[Exercise input — start]

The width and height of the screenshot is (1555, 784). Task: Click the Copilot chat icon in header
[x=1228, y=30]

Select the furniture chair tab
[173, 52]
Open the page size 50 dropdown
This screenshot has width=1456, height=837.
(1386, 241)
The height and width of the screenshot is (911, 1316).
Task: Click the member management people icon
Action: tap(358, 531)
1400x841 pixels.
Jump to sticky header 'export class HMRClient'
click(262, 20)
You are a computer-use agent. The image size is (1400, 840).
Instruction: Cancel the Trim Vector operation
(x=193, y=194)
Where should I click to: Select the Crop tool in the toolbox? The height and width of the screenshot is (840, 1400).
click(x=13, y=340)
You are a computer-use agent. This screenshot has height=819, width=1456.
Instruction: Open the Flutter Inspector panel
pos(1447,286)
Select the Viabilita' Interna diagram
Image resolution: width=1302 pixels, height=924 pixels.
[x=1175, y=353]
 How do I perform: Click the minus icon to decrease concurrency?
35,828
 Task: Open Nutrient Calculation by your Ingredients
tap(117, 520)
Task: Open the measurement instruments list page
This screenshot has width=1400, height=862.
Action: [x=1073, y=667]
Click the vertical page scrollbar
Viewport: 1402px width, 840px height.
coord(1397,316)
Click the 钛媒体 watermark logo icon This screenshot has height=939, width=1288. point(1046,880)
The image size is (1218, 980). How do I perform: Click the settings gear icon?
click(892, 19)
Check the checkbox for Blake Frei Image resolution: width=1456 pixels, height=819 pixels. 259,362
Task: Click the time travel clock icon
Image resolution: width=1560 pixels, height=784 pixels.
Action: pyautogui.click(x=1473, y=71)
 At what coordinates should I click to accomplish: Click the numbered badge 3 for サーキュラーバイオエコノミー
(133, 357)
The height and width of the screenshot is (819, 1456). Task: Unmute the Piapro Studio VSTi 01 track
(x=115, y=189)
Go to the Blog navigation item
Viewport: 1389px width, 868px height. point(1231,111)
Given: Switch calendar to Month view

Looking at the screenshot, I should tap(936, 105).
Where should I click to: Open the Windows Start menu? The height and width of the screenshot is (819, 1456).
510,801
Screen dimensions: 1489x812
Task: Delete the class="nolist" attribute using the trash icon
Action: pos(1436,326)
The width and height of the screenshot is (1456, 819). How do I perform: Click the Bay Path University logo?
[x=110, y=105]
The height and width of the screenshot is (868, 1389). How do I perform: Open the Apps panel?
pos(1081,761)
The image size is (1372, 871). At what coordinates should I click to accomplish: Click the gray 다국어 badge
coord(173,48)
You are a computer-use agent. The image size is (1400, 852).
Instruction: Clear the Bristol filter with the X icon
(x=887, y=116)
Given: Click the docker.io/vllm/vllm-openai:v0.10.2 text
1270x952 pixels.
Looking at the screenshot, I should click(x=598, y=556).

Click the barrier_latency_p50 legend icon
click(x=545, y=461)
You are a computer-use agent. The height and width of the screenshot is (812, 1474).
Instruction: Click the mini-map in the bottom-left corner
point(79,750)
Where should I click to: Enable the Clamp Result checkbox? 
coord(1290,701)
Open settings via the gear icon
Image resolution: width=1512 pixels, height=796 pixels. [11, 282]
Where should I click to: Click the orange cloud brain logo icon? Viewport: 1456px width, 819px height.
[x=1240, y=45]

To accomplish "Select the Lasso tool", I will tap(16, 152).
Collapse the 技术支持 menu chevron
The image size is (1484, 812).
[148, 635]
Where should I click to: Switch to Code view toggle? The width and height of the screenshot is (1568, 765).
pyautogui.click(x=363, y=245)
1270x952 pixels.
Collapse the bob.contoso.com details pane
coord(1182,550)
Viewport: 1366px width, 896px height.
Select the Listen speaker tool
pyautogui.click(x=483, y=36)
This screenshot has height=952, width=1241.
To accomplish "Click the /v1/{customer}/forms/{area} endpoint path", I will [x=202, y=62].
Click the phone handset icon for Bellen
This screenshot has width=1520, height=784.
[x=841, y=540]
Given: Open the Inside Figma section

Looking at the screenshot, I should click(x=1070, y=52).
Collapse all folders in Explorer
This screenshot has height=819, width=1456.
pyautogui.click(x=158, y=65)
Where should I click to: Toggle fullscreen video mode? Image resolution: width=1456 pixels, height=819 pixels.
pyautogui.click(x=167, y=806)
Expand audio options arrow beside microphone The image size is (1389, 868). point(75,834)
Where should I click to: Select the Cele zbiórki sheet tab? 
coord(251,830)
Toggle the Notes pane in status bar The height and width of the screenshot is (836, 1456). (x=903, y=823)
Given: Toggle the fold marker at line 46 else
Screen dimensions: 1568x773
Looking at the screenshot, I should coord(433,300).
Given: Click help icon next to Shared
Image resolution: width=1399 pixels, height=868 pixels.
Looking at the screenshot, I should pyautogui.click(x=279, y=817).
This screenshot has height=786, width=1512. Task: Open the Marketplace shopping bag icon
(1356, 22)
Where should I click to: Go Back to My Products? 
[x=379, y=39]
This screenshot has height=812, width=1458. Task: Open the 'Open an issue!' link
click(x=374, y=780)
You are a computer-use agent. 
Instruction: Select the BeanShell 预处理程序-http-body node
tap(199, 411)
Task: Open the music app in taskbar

[Exercise input — finish]

**To do**:
Copy the data word for word.

**Problem solution**:
The width and height of the screenshot is (1555, 784). Task: Click the Copilot chat icon in header
[x=1228, y=30]

Select the furniture chair tab
[173, 52]
Open the page size 50 dropdown
This screenshot has width=1456, height=837.
(1386, 241)
The height and width of the screenshot is (911, 1316).
Task: Click the member management people icon
Action: tap(358, 531)
1400x841 pixels.
Jump to sticky header 'export class HMRClient'
click(262, 20)
You are a computer-use agent. The image size is (1400, 840).
Instruction: Cancel the Trim Vector operation
(x=193, y=194)
Where should I click to: Select the Crop tool in the toolbox? The height and width of the screenshot is (840, 1400).
click(x=13, y=340)
You are a computer-use agent. This screenshot has height=819, width=1456.
Instruction: Open the Flutter Inspector panel
pos(1447,286)
Select the Viabilita' Interna diagram
Image resolution: width=1302 pixels, height=924 pixels.
[x=1175, y=353]
 How do I perform: Click the minus icon to decrease concurrency?
35,828
 Task: Open Nutrient Calculation by your Ingredients
tap(117, 520)
Task: Open the measurement instruments list page
This screenshot has width=1400, height=862.
Action: [x=1073, y=667]
Click the vertical page scrollbar
Viewport: 1402px width, 840px height.
coord(1397,316)
Click the 钛媒体 watermark logo icon This screenshot has height=939, width=1288. point(1046,880)
The image size is (1218, 980). How do I perform: Click the settings gear icon?
click(892, 19)
Check the checkbox for Blake Frei Image resolution: width=1456 pixels, height=819 pixels. 259,362
Task: Click the time travel clock icon
Image resolution: width=1560 pixels, height=784 pixels.
Action: pyautogui.click(x=1473, y=71)
 At what coordinates should I click to accomplish: Click the numbered badge 3 for サーキュラーバイオエコノミー
(133, 357)
The height and width of the screenshot is (819, 1456). Task: Unmute the Piapro Studio VSTi 01 track
(x=115, y=189)
Go to the Blog navigation item
Viewport: 1389px width, 868px height. point(1231,111)
Given: Switch calendar to Month view

Looking at the screenshot, I should tap(936, 105).
Where should I click to: Open the Windows Start menu? The height and width of the screenshot is (819, 1456).
510,801
Screen dimensions: 1489x812
Task: Delete the class="nolist" attribute using the trash icon
Action: pos(1436,326)
The width and height of the screenshot is (1456, 819). How do I perform: Click the Bay Path University logo?
[x=110, y=105]
The height and width of the screenshot is (868, 1389). How do I perform: Open the Apps panel?
pos(1081,761)
The image size is (1372, 871). At what coordinates should I click to accomplish: Click the gray 다국어 badge
coord(173,48)
You are a computer-use agent. The image size is (1400, 852).
Instruction: Clear the Bristol filter with the X icon
(x=887, y=116)
Given: Click the docker.io/vllm/vllm-openai:v0.10.2 text
1270x952 pixels.
Looking at the screenshot, I should click(x=598, y=556).

Click the barrier_latency_p50 legend icon
click(x=545, y=461)
You are a computer-use agent. The height and width of the screenshot is (812, 1474).
Instruction: Click the mini-map in the bottom-left corner
point(79,750)
Where should I click to: Enable the Clamp Result checkbox? 
coord(1290,701)
Open settings via the gear icon
Image resolution: width=1512 pixels, height=796 pixels. [11, 282]
Where should I click to: Click the orange cloud brain logo icon? Viewport: 1456px width, 819px height.
[x=1240, y=45]

To accomplish "Select the Lasso tool", I will tap(16, 152).
Collapse the 技术支持 menu chevron
The image size is (1484, 812).
[148, 635]
Where should I click to: Switch to Code view toggle? The width and height of the screenshot is (1568, 765).
pyautogui.click(x=363, y=245)
1270x952 pixels.
Collapse the bob.contoso.com details pane
coord(1182,550)
Viewport: 1366px width, 896px height.
Select the Listen speaker tool
pyautogui.click(x=483, y=36)
This screenshot has height=952, width=1241.
To accomplish "Click the /v1/{customer}/forms/{area} endpoint path", I will [x=202, y=62].
Click the phone handset icon for Bellen
This screenshot has width=1520, height=784.
[x=841, y=540]
Given: Open the Inside Figma section

Looking at the screenshot, I should click(x=1070, y=52).
Collapse all folders in Explorer
This screenshot has height=819, width=1456.
pyautogui.click(x=158, y=65)
Where should I click to: Toggle fullscreen video mode? Image resolution: width=1456 pixels, height=819 pixels.
pyautogui.click(x=167, y=806)
Expand audio options arrow beside microphone The image size is (1389, 868). point(75,834)
Where should I click to: Select the Cele zbiórki sheet tab? 
coord(251,830)
Toggle the Notes pane in status bar The height and width of the screenshot is (836, 1456). (x=903, y=823)
Given: Toggle the fold marker at line 46 else
Screen dimensions: 1568x773
Looking at the screenshot, I should coord(433,300).
Given: Click help icon next to Shared
Image resolution: width=1399 pixels, height=868 pixels.
Looking at the screenshot, I should pyautogui.click(x=279, y=817).
This screenshot has height=786, width=1512. Task: Open the Marketplace shopping bag icon
(1356, 22)
Where should I click to: Go Back to My Products? 
[x=379, y=39]
This screenshot has height=812, width=1458. Task: Open the 'Open an issue!' link
click(x=374, y=780)
You are a computer-use agent. 
Instruction: Select the BeanShell 预处理程序-http-body node
tap(199, 411)
Task: Open the music app in taskbar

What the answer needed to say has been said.